**** Testo estratto

Dopo mille giorni di repressione cieca e due
anni e mezzo di regime-Sisi l’Egitto delle bombe appare come un’intoccabile
realtà. Stamane è tornato a colpire facendo brillare una dozzina di chili di tritolo
nell’area dell’antica cattedrale copta di San Marco, zona Al Abasya. La
deflagrazione ha massacrato corpi di donne e bambini (venticinque sono finora
le vittime) che assistevano a una funzione religiosa nell’attigua chiesa di San
Pietro e Paolo. Chi colloca gli ordigni? Certamente dei nemici del
generale-presidente: jihadisti della prim’ora che dal golpe bianco del luglio
2013 hanno iniziato a muoversi principalmente nelle aree desertiche del Sinai,
dove colpiscono duramente i militari (centinaia sono i soldati uccisi) e
seminano terrore e morte nei centri urbani. Gli attentati al quartier generale
della polizia al Cairo e successivamente a Mansoura furono i primi ad apparire
fra novembre e dicembre 2013. Da allora agguati e stragi non si sono fermate. Nel
Sinai, difficilmente controllabile, i salafiti votati al jihadismo, sono logisticamente
aiutati da carovanieri e trafficanti di varie famiglie beduine, che però i
generali non hanno fatto arrestare in massa come gli oppositori anche perché
quei mercanti non fanno politica. Tutt’al più praticano affari coi combattenti
di Ansar Al Maqdis, vicina un tempo a Qaeda e dal 2014 all’Isis con la sigla di
Wilayat Sinai. Ma nelle caotiche vie della capitale, dove le centinaia d’illegalità
mercantili e di vita fanno prosperare gli informatori del mukhabarat come l’Abdallah del caso Regeni, egualmente i miliziani
delle bombe agiscono indisturbati e non ci meraviglieremo se, fra un’omertà e
l’altra della burocrazia e degli apparati, venissero alla luce infiltrazioni o
connivenze.

********

Consegna:
Prosegua il testo sull'attentato alla cattedrale copta di San Marco, riprendendolo dal punto in cui si interrompe.

**** Voci del dataset

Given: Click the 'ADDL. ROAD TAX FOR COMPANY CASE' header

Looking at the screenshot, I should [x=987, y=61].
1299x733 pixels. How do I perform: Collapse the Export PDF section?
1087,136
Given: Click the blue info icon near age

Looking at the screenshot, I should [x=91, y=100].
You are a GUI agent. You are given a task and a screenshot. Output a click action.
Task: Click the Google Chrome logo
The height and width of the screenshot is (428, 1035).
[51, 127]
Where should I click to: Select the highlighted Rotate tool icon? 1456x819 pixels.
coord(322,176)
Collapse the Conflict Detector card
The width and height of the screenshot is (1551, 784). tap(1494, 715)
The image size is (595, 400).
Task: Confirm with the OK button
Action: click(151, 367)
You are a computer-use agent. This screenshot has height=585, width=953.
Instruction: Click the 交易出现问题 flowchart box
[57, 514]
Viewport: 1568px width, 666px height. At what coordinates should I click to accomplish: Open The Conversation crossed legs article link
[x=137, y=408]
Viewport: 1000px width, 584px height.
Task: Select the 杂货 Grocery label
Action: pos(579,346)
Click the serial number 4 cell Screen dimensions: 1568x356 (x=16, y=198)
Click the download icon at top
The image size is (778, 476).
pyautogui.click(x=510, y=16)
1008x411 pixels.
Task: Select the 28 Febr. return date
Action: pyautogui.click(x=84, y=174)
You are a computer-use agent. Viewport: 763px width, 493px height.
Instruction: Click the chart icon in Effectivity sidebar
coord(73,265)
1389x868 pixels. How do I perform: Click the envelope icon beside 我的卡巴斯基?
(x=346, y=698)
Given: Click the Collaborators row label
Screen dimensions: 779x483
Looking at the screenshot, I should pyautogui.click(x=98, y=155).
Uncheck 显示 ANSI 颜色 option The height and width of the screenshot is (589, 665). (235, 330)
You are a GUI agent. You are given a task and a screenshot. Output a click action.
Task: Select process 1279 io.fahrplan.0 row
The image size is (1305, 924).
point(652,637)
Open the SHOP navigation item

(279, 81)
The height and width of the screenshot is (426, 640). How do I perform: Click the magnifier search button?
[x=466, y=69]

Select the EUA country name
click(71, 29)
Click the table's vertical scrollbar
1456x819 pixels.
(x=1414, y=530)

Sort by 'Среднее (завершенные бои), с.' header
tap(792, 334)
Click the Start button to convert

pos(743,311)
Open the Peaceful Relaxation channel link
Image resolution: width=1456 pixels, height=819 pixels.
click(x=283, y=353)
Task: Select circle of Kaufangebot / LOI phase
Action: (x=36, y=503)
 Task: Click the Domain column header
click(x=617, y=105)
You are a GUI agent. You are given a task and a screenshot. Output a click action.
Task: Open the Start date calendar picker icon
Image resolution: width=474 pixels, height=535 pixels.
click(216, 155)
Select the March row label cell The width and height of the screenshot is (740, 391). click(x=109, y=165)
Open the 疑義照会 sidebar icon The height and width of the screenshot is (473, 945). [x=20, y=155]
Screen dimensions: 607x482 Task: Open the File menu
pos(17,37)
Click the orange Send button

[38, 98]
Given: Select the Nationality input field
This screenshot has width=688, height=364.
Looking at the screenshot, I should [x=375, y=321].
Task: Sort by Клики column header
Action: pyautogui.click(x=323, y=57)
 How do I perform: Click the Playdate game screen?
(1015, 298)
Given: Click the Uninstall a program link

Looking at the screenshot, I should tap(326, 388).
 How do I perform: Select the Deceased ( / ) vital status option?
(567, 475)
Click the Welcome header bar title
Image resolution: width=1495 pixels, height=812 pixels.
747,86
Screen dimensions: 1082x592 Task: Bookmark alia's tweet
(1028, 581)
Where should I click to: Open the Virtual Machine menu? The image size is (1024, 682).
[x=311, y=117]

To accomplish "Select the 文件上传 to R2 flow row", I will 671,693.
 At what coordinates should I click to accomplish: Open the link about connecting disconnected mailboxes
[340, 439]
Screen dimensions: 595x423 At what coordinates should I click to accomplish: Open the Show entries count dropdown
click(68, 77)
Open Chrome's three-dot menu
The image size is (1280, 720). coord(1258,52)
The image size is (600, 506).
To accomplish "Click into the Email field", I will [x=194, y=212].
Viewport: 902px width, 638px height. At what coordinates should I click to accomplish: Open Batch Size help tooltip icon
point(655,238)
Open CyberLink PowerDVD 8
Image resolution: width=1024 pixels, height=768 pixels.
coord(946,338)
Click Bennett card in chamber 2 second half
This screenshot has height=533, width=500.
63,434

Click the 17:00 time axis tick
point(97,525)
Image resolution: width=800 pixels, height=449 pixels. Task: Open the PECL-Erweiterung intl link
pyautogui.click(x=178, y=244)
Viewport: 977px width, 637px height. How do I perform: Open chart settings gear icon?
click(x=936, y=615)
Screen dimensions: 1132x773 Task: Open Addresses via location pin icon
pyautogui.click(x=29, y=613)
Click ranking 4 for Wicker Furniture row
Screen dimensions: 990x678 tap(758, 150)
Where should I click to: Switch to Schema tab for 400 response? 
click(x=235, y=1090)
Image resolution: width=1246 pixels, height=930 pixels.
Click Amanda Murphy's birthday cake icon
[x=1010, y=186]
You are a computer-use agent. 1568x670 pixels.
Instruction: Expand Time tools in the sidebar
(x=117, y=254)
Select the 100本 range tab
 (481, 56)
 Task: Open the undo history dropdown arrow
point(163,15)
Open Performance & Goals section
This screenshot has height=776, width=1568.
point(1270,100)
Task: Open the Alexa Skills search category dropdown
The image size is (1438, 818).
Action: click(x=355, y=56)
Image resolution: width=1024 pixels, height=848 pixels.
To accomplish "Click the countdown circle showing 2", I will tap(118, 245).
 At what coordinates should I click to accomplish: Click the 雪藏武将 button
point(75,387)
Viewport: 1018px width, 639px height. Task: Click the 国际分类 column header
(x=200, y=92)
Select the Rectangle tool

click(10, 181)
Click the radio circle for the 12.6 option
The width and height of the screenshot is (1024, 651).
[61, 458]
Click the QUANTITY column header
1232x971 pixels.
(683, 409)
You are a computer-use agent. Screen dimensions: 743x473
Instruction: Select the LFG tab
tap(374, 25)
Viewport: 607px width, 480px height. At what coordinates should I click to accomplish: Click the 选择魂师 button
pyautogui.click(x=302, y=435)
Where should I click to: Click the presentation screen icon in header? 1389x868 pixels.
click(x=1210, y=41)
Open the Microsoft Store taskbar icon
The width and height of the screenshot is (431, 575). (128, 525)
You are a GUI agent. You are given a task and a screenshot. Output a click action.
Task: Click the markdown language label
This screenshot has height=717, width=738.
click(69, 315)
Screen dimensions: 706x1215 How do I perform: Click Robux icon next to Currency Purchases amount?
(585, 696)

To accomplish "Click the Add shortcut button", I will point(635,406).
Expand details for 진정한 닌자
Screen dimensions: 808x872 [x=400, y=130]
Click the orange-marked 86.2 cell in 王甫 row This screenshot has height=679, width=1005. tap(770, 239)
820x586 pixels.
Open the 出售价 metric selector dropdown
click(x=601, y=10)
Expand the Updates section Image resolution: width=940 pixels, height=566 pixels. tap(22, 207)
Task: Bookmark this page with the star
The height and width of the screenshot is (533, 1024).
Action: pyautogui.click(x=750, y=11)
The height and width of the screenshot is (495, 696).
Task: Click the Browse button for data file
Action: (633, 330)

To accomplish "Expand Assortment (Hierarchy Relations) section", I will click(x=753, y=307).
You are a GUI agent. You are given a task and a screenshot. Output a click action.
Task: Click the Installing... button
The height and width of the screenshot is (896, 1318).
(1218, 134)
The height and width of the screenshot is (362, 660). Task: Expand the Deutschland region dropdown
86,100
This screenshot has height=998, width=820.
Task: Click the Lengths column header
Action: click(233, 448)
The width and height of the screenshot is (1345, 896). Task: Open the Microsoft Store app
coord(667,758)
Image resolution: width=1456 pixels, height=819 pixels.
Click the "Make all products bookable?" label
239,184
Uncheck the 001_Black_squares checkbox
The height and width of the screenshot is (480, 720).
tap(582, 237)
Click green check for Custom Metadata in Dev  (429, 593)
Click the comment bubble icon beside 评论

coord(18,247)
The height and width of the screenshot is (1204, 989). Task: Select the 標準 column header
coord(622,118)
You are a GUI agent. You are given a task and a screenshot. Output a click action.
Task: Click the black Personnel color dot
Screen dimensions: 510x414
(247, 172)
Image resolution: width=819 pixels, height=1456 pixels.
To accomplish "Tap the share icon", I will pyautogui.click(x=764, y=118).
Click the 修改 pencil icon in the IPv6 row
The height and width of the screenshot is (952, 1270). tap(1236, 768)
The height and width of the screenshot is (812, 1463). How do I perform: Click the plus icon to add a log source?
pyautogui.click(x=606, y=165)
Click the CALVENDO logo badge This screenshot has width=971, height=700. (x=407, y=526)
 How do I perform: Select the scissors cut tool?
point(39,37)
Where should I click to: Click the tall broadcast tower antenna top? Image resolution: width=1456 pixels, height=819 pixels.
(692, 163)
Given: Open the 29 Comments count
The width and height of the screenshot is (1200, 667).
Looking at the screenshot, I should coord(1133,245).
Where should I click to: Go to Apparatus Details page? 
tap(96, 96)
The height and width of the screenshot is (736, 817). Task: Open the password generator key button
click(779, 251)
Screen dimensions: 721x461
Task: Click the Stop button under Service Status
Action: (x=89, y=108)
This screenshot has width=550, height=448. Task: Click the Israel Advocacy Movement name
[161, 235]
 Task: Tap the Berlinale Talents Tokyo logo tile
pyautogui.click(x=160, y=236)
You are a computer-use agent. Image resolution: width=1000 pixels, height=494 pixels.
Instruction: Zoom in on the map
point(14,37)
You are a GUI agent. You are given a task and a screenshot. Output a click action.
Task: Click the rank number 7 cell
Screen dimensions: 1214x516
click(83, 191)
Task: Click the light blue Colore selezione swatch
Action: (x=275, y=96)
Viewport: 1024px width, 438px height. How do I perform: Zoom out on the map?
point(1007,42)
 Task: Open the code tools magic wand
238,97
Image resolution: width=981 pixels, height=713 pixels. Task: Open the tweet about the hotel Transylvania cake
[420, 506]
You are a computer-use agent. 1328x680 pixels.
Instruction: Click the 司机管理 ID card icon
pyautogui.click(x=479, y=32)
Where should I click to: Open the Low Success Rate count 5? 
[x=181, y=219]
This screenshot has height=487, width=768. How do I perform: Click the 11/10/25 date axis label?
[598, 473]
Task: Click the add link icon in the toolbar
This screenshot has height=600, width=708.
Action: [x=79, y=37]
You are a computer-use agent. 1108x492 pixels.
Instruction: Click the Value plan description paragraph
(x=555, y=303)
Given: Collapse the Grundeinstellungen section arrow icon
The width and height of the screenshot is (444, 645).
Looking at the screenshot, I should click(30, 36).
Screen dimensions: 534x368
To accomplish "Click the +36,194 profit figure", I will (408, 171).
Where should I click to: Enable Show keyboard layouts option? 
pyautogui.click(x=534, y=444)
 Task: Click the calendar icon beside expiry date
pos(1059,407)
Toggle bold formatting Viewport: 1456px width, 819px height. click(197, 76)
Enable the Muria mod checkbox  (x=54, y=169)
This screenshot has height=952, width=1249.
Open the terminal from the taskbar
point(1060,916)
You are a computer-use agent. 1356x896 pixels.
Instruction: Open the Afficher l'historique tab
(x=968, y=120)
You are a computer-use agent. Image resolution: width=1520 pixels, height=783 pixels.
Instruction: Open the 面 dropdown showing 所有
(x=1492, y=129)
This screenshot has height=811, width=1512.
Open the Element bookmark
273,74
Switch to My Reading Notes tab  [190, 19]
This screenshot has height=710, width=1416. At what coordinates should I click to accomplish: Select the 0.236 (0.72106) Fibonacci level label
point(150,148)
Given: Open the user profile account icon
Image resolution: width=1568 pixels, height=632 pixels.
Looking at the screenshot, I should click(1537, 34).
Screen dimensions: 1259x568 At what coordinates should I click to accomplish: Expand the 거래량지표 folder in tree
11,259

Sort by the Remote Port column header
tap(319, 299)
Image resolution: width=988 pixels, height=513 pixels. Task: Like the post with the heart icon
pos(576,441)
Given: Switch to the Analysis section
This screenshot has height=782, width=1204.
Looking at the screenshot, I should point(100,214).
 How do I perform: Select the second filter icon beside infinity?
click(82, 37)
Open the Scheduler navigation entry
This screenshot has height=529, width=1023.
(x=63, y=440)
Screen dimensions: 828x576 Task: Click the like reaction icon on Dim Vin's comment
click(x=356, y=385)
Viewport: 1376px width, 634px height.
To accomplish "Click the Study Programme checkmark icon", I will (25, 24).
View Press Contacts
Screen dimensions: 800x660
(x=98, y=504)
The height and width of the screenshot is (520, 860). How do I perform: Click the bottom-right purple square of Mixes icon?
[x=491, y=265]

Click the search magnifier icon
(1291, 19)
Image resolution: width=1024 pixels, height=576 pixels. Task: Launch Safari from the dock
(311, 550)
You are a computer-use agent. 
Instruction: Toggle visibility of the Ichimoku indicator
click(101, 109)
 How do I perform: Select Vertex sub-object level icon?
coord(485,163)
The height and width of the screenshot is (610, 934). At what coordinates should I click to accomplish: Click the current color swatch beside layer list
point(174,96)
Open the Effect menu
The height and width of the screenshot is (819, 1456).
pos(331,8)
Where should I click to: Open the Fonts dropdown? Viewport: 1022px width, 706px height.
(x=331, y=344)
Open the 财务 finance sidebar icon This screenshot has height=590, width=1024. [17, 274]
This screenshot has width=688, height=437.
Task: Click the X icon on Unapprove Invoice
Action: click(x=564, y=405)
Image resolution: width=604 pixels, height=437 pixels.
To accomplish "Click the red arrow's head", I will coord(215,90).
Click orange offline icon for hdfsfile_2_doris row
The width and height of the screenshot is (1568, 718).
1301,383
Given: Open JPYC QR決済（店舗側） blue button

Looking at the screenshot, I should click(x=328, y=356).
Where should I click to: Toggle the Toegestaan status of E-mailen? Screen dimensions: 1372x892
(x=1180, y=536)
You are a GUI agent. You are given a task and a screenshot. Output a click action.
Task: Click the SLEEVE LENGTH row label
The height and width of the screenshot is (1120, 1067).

********

Esito della consegna:
Certo, la chiusura degli spazi pubblici della
politica ha sicuramente condotto giovani attivisti dell’Islam della Fratellanza
anche verso posizioni terroristiche; taluni addirittura a intrecciare rapporti
coi salafiti, ben poco amati per il loro sprezzante settarismo. Ma la realtà
che ha messo a nudo l’incapacità del regime di stroncare questo fenomeno,
torchiando esclusivamente le organizzazioni palesi della politica, impedendo loro
di riunirsi e addirittura esprimersi, sta diventando un boomerang per la lobby
militare che sorregge Sisi. L’odio degli egiziani amanti dell’ordine,
dell’affarismo d’ogni sponda, meglio se occidentale, che comprende alcuni
tycoon della stessa copiosa minoranza copta, inizia a disdegnare la presunta
protezione presidenziale. Anzi dice apertamente, come hanno fatto stamane
numerosi fedeli della chiesa cristiana d’Egitto, che il piano Sisi è fallito.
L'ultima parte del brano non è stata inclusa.